■ WHAT NEEDS TO BE DONE: Only an exact copy of the entries will serve as the answer.

- Opening Delimiter -

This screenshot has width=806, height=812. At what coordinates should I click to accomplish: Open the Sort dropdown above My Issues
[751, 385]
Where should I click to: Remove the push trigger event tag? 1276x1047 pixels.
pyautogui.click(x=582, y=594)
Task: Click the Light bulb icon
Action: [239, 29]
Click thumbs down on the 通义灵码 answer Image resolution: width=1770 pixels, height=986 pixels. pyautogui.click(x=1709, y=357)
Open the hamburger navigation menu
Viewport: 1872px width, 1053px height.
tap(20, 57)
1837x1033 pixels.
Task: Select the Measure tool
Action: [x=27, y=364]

- Closing Delimiter -

■ WORKED SOLUTION:
This screenshot has width=806, height=812. At what coordinates should I click to accomplish: Open the Sort dropdown above My Issues
[751, 385]
Where should I click to: Remove the push trigger event tag? 1276x1047 pixels.
pyautogui.click(x=582, y=594)
Task: Click the Light bulb icon
Action: [239, 29]
Click thumbs down on the 通义灵码 answer Image resolution: width=1770 pixels, height=986 pixels. pyautogui.click(x=1709, y=357)
Open the hamburger navigation menu
Viewport: 1872px width, 1053px height.
tap(20, 57)
1837x1033 pixels.
Task: Select the Measure tool
Action: [x=27, y=364]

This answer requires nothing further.